福島第一原発から北西に約60キロ離れた伊達市で、事故後の2011年8月から、外部被曝線量を記録できる「ガラスバッジ」が住民に配られました。最初は子どもと妊婦で、線量の高い市南部から配りはじめ、最終的には6万人の住民全員に配布されました。
ガラスバッジには3カ月分の積算線量が記録されます。3カ月ごとに提出して新しいガラスバッジに交換します。
一方、住民が暮らしている地域の空間線量は、上空からの航空機モニタリングによって調べられています。地上1メートル地点における線量データが、500メートルごとに区切られた地図に整理されます。こうして、事故後の5カ月目〜51カ月目における個人積算線量と、空間線量との関係データがそろいました。

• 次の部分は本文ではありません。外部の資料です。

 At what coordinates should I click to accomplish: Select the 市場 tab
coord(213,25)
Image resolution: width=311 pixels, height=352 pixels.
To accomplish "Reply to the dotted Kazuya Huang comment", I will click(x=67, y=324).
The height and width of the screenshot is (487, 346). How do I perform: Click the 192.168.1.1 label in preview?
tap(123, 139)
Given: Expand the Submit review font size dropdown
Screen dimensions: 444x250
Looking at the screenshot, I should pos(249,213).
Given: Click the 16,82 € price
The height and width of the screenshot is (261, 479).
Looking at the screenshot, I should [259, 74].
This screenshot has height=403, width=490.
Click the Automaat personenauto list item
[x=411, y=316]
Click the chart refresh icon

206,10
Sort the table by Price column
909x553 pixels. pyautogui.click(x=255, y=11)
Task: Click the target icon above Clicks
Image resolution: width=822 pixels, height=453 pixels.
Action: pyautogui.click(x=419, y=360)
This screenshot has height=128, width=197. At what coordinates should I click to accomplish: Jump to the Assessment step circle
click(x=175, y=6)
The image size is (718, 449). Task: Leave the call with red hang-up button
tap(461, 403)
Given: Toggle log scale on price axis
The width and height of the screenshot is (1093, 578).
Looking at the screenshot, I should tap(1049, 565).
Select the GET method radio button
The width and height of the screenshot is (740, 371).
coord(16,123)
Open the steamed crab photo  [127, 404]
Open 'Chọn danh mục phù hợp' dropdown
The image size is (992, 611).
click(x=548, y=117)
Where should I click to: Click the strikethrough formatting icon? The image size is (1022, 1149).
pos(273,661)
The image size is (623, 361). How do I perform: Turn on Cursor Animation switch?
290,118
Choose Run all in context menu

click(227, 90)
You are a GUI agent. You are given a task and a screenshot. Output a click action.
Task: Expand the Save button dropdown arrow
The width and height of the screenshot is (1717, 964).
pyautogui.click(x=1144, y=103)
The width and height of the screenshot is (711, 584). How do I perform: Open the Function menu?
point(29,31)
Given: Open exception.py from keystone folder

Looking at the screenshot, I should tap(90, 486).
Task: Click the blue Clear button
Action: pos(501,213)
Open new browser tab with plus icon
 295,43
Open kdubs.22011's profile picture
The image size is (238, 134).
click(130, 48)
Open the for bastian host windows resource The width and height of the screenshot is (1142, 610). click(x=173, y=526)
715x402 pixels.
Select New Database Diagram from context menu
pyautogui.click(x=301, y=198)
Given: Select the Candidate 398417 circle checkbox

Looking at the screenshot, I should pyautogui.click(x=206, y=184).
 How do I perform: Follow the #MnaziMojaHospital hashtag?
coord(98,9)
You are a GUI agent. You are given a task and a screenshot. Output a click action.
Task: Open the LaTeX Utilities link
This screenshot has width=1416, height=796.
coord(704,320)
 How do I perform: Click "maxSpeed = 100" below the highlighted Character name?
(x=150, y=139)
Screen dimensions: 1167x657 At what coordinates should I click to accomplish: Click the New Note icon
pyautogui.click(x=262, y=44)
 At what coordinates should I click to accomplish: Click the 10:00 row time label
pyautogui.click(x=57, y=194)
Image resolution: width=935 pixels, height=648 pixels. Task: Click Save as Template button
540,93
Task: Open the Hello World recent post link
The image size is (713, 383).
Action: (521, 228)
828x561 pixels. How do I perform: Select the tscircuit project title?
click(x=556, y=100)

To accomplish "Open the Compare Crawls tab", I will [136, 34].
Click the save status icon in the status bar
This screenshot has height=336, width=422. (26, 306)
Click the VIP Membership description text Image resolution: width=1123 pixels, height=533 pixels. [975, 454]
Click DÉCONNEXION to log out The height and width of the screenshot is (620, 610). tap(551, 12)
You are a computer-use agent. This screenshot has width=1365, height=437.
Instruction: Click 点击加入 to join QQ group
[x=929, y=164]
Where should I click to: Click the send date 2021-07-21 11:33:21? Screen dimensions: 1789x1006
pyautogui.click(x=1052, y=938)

では、ここから何を導き出すか。市の担当者や、協力して調査を進めてきた福島県立医科大学の放射線科医師である宮崎真さんらと、何度も議論をしました。データをどのように整理することが、住民や行政にとって意義があるかを考えたのです。
最終的な結論はこうです。
「1時間あたり0.23マイクロシーベルト(0.23μSv/h)の空間線量がある地域で生活しても、年間の追加被曝線量は1ミリシーベルト(1mSv)に達しないことを示す」
ところが実際は、追加被曝線量はずっと低いのです。仮に0.23μSv/hの場所で生活したとしても、年間で1mSvには達しないことが、実測データによって裏付けられました。おおむね、政府が示してきた値よりも4分の1程度まで低いことが分かったのです。第1論文には、このことをまとめました。
――なぜ実際の被曝線量は低かったのでしょうか
実は、政府が示してきた「毎時0.23μSvの空間線量=1年間の被曝線量で1mSv」という換算方法が実態とかなり違うことは、地元の行政関係者には以前から知られていました。伊達市もホームページで早くから示しています。ガラスバッジの製造元である千代田テクノル(本社・東京)にデータ解析を委託して、実情を知っていたからです。
私自身も、別方面から実感を得ていました。福島市にあるテレビ局の社員約30人が、事故直後から翌年4月までの1年間、ガラスバッジを持ち続けていたのです。当時、福島市にあった代表的なモニタリングポストから得られた空間線量の計測値から推計すると、テレビ局員の積算線量は9mSvくらいになるはずでしたが、実際は1mSvにも達していませんでした。
だから「毎時0.23μSvは、年間で1mSvではない」「実際の積算線量は、かなり低い」ということは、体験的には分かっていたんです。